Debió ser por casualidad. No sé con exactitud por qué me dejé llevar tras los pasos del escolano, tal vez debía ayudarle a efectuar el cambio de algunas lámparas del celestial camerino embovedado. Unos metros antes de enfilar las restauradas escaleras de acceso a los desvanes de la basílica los hilos de la memoria se entrecruzaron como las viejas cuerdas de esparto y me despertaron paisajes pretéritos. Sobre la vetusta pared de sacristía colgaba el ancho marco que encerraba la reproducción fiel de una de las más exquisitas inmaculadas de Murillo.
La imagen viajó vertiginosamente conmigo a aquella escuela parroquial ubicada en la frustrada casa de beneficencia, con posterioridad casa del cura , que estaba edificada con todos los rasgos del nacional catolicismo, pero en la que asistimos expectantes a la creación de mundo, en donde descubrimos nuestros retratos y aprendimos a llamar las cosas por su nombre en ese increíble proceso que se produce reiteradamente durante los primeros años de cada hijo de vecino. Entre la corona de rendidos querubines se me antojaba ver la imprecisa relación de nombres de los compañeros de pupitre, aquellos hijos del pueblo que dejaban su ayuda doméstica y su colaboración en diversas tareas del campo o de la ganadería para acudir a las clases de don Antonio Azor y aprender, por ejemplo, que España empieza en los Pirineos.

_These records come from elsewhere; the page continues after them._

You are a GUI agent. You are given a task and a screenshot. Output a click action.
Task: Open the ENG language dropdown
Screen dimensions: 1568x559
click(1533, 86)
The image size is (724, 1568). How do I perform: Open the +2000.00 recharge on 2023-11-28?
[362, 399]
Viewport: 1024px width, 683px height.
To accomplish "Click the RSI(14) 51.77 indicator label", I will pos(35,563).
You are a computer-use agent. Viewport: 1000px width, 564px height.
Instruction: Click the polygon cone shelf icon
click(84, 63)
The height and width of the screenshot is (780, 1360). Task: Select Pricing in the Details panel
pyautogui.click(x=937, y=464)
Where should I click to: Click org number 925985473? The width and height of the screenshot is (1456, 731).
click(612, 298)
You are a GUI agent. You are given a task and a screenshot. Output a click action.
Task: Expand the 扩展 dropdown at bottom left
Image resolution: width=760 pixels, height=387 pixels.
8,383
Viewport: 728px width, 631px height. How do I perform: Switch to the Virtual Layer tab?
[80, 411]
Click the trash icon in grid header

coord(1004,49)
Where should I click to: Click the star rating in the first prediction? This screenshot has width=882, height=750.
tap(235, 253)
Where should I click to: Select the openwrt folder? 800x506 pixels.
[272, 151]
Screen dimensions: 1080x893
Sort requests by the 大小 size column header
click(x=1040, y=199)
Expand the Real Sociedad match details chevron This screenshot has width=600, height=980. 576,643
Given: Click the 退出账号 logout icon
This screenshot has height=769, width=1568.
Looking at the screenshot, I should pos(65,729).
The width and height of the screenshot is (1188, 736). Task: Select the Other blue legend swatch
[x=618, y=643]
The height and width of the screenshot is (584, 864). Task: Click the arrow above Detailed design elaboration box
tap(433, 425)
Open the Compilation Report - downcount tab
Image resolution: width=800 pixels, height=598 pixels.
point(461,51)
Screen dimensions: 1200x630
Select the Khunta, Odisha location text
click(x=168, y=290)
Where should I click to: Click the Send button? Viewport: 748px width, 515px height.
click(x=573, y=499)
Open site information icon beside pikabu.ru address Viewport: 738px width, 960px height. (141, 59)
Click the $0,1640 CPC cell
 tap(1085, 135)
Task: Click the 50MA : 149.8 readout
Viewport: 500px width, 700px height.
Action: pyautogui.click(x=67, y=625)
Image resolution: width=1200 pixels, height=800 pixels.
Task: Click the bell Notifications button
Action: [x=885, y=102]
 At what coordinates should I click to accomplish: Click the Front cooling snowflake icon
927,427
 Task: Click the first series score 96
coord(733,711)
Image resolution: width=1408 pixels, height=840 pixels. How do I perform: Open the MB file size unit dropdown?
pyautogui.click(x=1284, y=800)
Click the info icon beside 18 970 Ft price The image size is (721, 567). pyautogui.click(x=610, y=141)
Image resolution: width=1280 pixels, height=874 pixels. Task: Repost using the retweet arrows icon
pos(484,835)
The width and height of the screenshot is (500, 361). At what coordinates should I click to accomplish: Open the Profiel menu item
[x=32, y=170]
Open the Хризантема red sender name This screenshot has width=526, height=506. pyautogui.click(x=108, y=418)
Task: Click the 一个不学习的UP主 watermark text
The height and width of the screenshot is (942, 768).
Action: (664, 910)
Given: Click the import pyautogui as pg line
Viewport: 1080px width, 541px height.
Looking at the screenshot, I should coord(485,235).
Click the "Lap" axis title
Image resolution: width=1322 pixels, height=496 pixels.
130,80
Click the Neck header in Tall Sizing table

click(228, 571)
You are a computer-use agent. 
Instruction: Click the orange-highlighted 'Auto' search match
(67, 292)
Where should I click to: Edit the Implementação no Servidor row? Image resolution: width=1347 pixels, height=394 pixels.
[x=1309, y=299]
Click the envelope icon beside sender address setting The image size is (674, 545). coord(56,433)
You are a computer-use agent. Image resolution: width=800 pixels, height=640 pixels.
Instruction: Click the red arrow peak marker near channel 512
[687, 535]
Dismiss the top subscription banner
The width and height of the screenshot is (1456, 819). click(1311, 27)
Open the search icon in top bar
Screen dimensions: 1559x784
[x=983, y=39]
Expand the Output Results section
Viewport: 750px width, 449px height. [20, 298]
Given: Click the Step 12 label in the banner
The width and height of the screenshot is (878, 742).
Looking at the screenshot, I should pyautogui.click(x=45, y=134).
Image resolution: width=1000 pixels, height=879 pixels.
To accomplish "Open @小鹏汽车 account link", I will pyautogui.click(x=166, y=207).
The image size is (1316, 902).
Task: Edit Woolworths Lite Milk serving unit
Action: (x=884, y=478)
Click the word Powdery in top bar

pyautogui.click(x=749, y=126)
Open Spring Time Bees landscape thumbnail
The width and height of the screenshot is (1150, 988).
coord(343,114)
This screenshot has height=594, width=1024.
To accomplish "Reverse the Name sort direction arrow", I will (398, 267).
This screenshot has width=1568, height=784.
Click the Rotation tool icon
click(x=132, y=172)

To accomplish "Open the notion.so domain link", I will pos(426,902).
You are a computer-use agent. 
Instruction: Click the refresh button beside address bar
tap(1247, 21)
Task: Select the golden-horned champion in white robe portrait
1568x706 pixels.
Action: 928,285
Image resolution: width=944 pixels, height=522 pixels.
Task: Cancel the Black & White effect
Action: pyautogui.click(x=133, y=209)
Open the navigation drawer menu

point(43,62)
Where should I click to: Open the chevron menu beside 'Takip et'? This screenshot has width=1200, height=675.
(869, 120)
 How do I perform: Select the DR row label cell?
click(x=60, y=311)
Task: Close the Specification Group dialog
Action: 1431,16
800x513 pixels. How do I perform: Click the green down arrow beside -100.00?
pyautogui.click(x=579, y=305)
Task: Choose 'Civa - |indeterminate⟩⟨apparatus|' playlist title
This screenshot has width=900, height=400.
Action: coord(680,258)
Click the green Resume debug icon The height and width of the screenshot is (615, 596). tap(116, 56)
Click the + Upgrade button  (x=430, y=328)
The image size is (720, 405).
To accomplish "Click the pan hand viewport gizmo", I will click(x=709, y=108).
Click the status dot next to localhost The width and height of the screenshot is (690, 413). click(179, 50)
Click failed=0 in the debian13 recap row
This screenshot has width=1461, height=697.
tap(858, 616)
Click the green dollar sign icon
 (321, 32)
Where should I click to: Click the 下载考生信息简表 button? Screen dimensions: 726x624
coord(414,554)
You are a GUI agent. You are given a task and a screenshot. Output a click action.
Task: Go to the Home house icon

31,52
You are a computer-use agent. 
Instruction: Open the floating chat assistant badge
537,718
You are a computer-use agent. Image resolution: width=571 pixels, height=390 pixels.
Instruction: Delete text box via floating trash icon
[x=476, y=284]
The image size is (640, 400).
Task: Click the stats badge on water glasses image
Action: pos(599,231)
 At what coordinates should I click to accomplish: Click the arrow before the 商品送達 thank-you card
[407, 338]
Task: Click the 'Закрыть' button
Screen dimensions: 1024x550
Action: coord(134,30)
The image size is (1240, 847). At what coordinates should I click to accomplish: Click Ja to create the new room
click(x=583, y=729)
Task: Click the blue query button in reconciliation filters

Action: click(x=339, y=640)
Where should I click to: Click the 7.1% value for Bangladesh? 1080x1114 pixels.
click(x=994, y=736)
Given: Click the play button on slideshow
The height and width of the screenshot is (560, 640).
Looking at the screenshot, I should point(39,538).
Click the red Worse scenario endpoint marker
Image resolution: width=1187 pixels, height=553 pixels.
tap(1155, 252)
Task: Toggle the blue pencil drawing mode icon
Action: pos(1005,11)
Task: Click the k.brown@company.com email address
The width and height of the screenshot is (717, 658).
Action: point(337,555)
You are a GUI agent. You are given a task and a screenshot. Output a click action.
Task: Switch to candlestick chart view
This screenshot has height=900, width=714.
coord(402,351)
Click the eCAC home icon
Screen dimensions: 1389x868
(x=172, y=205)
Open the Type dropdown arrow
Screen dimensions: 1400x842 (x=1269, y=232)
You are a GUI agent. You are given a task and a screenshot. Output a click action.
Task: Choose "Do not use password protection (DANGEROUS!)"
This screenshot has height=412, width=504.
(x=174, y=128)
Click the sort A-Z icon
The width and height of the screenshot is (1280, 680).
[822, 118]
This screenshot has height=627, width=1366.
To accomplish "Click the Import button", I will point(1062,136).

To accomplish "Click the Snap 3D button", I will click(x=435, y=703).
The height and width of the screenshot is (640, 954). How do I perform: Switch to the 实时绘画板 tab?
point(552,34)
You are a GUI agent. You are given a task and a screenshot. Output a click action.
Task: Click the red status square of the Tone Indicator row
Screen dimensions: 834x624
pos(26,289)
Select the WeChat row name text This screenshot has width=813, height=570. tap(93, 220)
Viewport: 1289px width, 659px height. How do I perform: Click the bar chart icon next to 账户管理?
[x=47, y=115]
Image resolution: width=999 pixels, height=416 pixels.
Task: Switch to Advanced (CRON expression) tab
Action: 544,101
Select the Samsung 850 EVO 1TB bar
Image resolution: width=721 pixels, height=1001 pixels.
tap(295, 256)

Superada la veintena de escalones rojos de terrazo, apenas me había repuesto del inevitable viaje a mis años de infancia cuando entre enseres y ornamentos mis ojos parpadearon incrédulos. Allí estaba el añejo sillón de enea, sencillo pero ilustrado, que usara nuestro desaparecido maestro en sus interminables horas de clase. Tamizado de polvo, pero intacto, sobre aquellos brazos barnizados adiviné la enjuta figura del docente envuelta en un gris guardapolvos, quien tanto empeño apostó para hacernos comprender los más elementales conceptos de diferentes disciplinas.
Concluida mi estancia en tan ancestrales dependencias, anduve con los ríos revueltos de mi memoria y me pregunté por qué los años rememorados causan cierta nostalgia; seguro que porque la infancia siempre se recuerda así y porque estoy convencido de que a nuestra manera éramos felices. Allí estaban los amigos, las historias que escuché, los cuentos y libros que leímos, allí estaban nuestras vidas. Tal vez porque Rilke acertó cuando aseveró que la patria de una persona es la infancia y porque como afirmara Italo Calvino “somos lo que recordamos”. Los ríos de la memoria me han traído hoy un cuadro y un sillón.